By Giuseppe Fonte and Gavin Jones
ROME (Reuters) -The Italian government said on Thursday it was preparing a new multi-billion euro package to help shield firms and families from surging energy prices, after the country’s main business lobby warned of a looming “economic earthquake”.
Carlo Bonomi, chief of employers’ association Confindustria, said in a radio interview that with energy costs for Italian industry among the highest in Europe, gas prices needed to be capped either at the European or domestic level.
Bonomi said businesses cannot wait for a new government to be installed after elections on Sept. 25 and called for outgoing Prime Minister Mario Draghi to take emergency steps.
“What we are facing is an economic earthquake,” he said.
Foreign Minister Luigi Di Maio told reporters that the cabinet would meet next week to approve “a new decree to curb the increase in energy bills”.
The measures are likely to be worth at least 10 billion euros ($10.01 billion), a government source said. They come on top of some 52 billion euros already budgeted this year to soften the impact of sky-high electricity, gas and petrol costs.
Inflation in Italy, which has the third largest economy in the European Union, jumped to 9.0% in August from 8.4% the month before, driven up by electricity and gas prices, preliminary data showed on Wednesday.
Rival dairy companies Granarolo and Lactalis Italia issued a joint statement on Thursday asking the government to step in to prevent the “disastrous consequences” of rising costs for them and their suppliers.
Bonomi said Draghi should draw up a plan for possible energy rationing and warned 20% of Italian companies may have to halt operations if Russia suspends gas exports to countries opposing it in its ongoing conflict with Ukraine.
Hoping to avoid rationing, the government has said it plans to drop the heating temperature by 1 degree Celsius in public and private residential buildings starting from October, while cutting heating duration by 1 hour a day.
Confcommercio, an association of retail and service firms, issued a similar warning on Wednesday, saying 120,000 Italian service sector companies could go out of business over the next 10 months, with 370,000 job losses.
Manufacturing firms are already struggling and the sector recorded a second straight month of contraction in August, a closely watched survey showed on Thursday.
Confcommercio asked Draghi to extend tax relief to help firms tackle the energy crunch, and to rule that bills can be paid in smaller instalments.
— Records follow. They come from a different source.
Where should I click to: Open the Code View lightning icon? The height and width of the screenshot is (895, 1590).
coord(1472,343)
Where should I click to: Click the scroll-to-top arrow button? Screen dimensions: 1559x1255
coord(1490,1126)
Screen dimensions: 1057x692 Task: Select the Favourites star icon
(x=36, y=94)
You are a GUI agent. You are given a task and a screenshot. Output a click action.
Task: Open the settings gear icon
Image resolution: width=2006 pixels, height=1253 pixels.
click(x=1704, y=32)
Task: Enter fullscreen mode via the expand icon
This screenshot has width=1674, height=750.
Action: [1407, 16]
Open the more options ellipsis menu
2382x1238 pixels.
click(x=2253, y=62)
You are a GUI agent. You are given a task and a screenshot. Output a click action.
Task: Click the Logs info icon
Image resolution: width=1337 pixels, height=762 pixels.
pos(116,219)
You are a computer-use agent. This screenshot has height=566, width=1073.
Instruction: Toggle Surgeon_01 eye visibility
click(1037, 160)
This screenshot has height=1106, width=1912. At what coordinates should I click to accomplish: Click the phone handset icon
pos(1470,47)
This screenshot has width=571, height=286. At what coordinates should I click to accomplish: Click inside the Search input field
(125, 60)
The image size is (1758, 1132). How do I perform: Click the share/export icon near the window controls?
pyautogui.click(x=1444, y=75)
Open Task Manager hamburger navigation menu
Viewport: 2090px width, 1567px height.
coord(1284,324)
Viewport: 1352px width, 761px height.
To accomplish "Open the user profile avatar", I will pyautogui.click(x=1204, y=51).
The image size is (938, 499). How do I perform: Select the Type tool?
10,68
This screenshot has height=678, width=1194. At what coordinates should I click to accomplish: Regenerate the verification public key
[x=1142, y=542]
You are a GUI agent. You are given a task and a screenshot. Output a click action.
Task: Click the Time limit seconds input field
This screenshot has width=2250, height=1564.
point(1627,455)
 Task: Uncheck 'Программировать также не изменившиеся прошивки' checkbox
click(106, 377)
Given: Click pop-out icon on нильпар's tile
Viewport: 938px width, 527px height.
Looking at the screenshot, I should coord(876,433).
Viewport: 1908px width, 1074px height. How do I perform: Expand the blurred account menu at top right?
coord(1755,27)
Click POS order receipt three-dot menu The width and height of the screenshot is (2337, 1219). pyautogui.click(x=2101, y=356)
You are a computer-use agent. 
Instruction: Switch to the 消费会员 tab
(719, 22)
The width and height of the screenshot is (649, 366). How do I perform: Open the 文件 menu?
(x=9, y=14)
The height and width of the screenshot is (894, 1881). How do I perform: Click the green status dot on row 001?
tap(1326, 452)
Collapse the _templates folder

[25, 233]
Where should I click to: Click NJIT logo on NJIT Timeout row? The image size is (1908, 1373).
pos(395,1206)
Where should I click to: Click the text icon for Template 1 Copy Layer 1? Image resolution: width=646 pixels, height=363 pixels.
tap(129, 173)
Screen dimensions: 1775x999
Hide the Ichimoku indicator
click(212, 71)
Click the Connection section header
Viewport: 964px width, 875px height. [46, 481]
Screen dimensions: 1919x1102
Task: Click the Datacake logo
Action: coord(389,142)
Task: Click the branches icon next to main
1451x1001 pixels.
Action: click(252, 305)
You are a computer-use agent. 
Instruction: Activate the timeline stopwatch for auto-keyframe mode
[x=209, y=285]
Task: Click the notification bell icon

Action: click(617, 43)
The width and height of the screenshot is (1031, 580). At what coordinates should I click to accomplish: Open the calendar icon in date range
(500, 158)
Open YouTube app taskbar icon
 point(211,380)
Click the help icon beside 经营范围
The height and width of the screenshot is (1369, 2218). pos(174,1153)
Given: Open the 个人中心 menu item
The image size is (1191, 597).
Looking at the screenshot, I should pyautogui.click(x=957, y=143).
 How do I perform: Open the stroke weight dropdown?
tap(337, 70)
Draghi has financed his anti-inflation packages with increased revenue from value added tax as a result of the higher energy costs and by adjusting other areas of the state budget, without increasing borrowing.
He has so far refused to hike this year’s fiscal deficit above the target of 5.6% of national output that was set in April, despite pressure from several parties for him to do so.
Before finalising next week’s package, the government wants to assess how much it will garner from a 25% windfall tax on energy groups that have benefited from surging oil and gas prices, political sources said.
Under the windfall tax scheme, a 40% down-payment was due by the end of June but thousands of companies refused to pay, leaving the government facing a potential revenue shortfall of more than 9 billion euros.
In response, Draghi said last month the down-payment would carry a 30% surcharge if paid by Aug. 31, after which it would rise to 60%.